### [TEXT PASSAGE]

Sunday, October 10, 2010

Hey Ya'll

Hey Ya'll!

My name is Reeda Redneckerson and I am really scared.  I woke up last night drenched in sweat and sat straight up in bed, terrified.  I mean really terrified, like I had a really bad nightmare.  You know how you get really bad nightmares after watching something scary on TV?  Well, you are not alone, what I saw on TV really scares me. 

Last week I saw Michelle Obama on TV.  No, that wasn't the scary part.  It was what she said.  She said that she wanted to get rid of french fries.  That's right french fries.  I guess she thinks they are not good for you.  Well, I guess when I went to sleep that night my subconcious brain got to work on that and that's when I woke up in a cold sweat. 

I'm not exactly the smartest person in the world but I do cook up a good mess of grub for hungry folks when I get a chance and it occured to me that french fries is basically fried potatoes.   So, by my calulations, if Michelle Obama  doesn't want us eating french fries then what about hash browns and tater tots.  Those are fried potatoes.  Is she  getting rid of those too?  I'm thinkin' she's not too keen on country fried potatoes either.  You know, the ones that are fried up in bacon grease.  Then of course there's potato chips, yep, that's right fried potatoes.

### [EXERCISE 1]
Turn the paragraph of the blog post beginning "I'm not exactly the smartest person" into a short bulleted list that keeps its main facts.
### [EXERCISE 2]
Translate this sentence from the blog post into Spanish: "She said that she wanted to get rid of french fries."
### [EXERCISE 3]
Reproduce the stretch of the blog post from "I'm not exactly" through "right fried potatoes.".

### [PROVIDED MATERIAL]
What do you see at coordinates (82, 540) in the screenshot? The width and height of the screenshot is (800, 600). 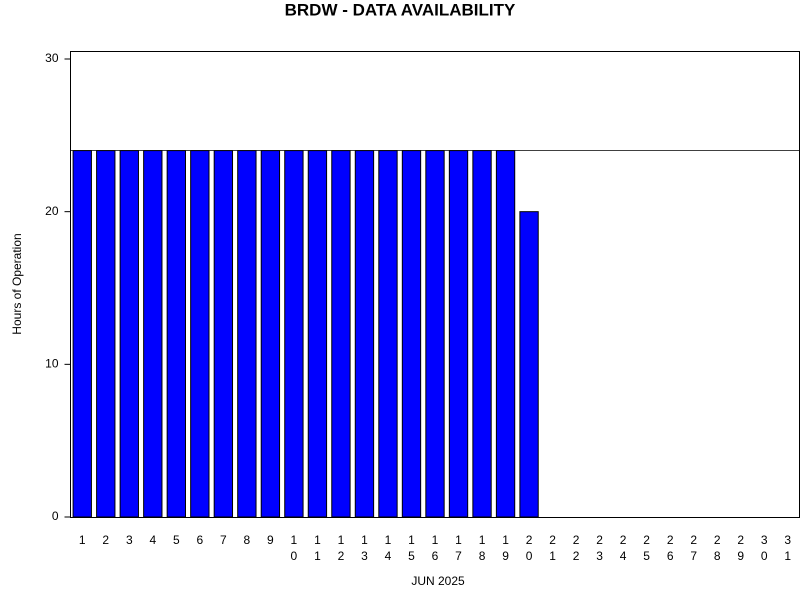 I see `x-tick-label: 1` at bounding box center [82, 540].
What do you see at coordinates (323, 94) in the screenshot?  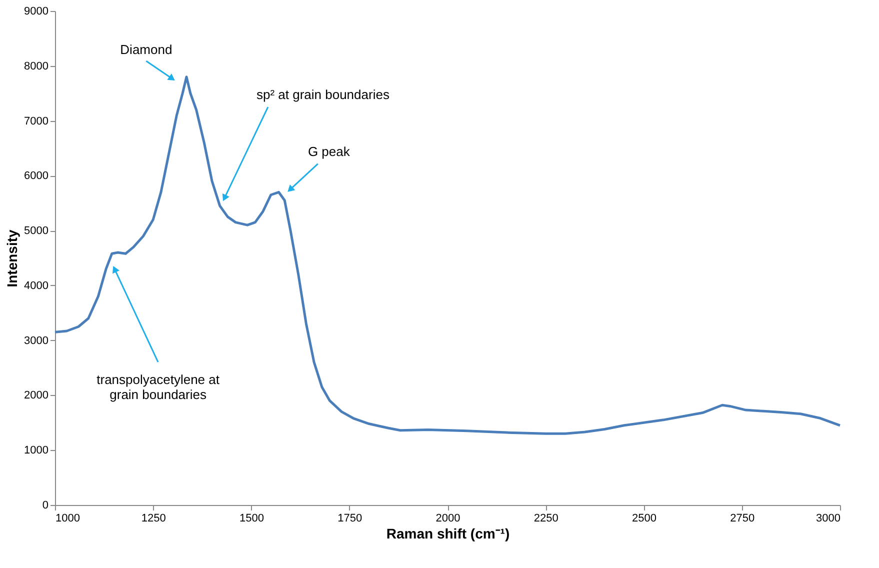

### [EXERCISE SOLUTION 1]
- The writer admits to not being the smartest person in the world but cooks good food for hungry folks when there's a chance.
- It occurred to the writer that french fries are basically fried potatoes.
- If Michelle Obama doesn't want people eating french fries, the writer asks whether hash browns and tater tots, also fried potatoes, will go too.
- The writer suspects she isn't keen on country fried potatoes, the kind fried in bacon grease.
- Potato chips are fried potatoes as well.

### [EXERCISE SOLUTION 2]
Dijo que quería deshacerse de las papas fritas.

### [EXERCISE SOLUTION 3]
I'm not exactly the smartest person in the world but I do cook up a good mess of grub for hungry folks when I get a chance and it occured to me that french fries is basically fried potatoes.   So, by my calulations, if Michelle Obama  doesn't want us eating french fries then what about hash browns and tater tots.  Those are fried potatoes.  Is she  getting rid of those too?  I'm thinkin' she's not too keen on country fried potatoes either.  You know, the ones that are fried up in bacon grease.  Then of course there's potato chips, yep, that's right fried potatoes.